**Your objective**
Within the listing, each line that has the string "section" should be copied.

**********

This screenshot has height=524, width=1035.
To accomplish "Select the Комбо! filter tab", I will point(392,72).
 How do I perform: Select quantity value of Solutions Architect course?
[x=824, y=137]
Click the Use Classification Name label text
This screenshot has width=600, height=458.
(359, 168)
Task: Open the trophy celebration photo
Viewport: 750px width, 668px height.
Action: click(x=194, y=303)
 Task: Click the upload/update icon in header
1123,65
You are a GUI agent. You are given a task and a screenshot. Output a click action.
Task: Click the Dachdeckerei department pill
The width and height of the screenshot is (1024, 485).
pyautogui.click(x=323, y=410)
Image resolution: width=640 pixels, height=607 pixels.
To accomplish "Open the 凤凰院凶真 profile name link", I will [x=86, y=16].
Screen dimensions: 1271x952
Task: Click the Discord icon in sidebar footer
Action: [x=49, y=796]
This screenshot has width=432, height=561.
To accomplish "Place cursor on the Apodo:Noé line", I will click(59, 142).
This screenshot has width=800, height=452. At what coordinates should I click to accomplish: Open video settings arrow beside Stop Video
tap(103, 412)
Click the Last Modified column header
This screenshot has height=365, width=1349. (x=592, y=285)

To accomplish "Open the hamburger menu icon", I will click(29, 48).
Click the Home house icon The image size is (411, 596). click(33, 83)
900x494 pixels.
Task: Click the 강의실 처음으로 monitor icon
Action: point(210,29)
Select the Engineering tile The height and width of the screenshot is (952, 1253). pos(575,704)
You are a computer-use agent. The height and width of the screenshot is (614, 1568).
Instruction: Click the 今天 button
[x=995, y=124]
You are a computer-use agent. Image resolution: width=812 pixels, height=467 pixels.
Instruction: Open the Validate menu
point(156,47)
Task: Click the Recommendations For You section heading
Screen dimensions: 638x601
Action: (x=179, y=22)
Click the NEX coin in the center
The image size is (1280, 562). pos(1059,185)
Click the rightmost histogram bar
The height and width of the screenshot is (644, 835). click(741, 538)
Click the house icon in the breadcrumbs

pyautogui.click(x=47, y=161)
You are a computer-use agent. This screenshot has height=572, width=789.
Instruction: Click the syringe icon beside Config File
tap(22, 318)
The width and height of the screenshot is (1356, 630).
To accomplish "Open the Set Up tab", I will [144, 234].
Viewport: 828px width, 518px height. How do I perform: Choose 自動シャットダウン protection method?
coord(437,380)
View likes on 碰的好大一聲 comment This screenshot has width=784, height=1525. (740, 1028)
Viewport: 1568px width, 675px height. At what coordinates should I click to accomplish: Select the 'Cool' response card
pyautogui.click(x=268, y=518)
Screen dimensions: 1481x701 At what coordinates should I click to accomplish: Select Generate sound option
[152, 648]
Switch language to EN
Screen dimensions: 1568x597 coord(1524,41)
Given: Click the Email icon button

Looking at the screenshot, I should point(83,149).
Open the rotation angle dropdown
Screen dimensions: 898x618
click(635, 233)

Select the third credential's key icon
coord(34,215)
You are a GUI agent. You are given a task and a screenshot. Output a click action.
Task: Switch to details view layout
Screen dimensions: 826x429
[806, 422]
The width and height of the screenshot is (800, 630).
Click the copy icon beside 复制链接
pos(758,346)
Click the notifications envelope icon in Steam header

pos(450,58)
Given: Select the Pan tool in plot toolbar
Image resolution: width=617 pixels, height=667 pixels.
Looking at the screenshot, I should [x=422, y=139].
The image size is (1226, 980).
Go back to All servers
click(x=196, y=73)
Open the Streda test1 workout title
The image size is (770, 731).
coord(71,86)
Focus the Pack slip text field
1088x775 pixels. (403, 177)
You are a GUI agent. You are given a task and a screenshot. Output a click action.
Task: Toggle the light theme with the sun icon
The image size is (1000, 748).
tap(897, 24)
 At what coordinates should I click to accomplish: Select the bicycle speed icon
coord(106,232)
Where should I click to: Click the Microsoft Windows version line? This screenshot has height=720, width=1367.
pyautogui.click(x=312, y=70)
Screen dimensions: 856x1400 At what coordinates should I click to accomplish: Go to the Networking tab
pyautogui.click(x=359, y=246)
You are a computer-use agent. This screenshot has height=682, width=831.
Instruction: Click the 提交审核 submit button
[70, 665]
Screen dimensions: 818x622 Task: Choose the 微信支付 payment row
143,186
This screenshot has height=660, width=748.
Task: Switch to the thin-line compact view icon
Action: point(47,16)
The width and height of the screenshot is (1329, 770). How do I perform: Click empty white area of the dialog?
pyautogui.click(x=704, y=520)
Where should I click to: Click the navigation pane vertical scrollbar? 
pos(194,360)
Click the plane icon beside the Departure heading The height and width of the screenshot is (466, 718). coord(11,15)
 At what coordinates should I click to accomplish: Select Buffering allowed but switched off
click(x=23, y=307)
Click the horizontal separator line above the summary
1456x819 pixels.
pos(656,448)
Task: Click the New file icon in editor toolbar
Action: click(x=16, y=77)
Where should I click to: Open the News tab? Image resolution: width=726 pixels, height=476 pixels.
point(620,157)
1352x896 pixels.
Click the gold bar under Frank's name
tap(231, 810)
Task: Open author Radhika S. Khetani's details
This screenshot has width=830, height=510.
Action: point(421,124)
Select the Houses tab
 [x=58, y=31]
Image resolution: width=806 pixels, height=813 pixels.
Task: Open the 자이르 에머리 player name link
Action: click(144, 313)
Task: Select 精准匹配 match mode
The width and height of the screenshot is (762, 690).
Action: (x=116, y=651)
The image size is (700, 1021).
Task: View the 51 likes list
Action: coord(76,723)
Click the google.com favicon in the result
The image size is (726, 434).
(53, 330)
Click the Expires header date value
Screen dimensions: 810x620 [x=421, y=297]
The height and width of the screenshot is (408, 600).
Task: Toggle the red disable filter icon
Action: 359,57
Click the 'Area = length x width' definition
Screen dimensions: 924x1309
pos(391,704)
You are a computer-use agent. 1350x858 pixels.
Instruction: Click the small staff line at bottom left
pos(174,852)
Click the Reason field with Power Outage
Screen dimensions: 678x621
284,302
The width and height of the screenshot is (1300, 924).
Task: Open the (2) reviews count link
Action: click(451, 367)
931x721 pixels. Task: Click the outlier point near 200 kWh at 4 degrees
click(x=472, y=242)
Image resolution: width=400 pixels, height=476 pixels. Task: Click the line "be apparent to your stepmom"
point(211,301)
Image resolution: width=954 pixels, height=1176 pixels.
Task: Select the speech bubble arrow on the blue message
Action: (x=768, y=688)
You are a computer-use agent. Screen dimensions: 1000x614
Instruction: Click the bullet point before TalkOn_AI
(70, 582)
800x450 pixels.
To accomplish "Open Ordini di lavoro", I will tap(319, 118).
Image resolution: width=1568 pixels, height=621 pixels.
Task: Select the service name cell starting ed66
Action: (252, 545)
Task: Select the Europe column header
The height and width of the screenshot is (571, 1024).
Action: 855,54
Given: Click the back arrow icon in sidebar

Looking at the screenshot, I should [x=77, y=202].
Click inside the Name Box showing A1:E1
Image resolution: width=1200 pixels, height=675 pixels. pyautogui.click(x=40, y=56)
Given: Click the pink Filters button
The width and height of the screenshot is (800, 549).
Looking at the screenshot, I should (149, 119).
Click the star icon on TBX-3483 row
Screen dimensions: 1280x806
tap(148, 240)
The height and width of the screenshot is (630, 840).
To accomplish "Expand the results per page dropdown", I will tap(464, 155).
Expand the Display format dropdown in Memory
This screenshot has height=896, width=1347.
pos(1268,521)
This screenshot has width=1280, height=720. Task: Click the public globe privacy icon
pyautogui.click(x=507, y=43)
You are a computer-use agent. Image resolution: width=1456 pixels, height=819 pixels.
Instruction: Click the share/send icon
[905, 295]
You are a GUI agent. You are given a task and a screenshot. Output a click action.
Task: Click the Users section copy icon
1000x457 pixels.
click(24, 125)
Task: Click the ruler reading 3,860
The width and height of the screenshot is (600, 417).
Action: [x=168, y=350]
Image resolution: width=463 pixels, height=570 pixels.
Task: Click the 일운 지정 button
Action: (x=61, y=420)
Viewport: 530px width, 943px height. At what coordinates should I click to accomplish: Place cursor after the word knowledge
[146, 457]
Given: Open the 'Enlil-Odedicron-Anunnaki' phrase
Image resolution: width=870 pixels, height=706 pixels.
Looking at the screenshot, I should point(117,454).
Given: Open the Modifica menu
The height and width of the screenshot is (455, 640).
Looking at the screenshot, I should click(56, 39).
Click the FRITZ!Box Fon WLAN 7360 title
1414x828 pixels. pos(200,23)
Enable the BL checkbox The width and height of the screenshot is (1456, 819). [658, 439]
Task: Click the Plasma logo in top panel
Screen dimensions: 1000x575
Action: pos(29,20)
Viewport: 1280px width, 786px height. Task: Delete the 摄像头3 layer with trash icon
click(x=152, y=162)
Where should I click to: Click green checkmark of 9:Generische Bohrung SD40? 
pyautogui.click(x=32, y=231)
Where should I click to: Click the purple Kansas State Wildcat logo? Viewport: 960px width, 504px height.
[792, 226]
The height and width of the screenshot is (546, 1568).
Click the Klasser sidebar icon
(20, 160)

**********

**Result for this task**
Task: Click the Recommendations For You section heading
Task: Click the Users section copy icon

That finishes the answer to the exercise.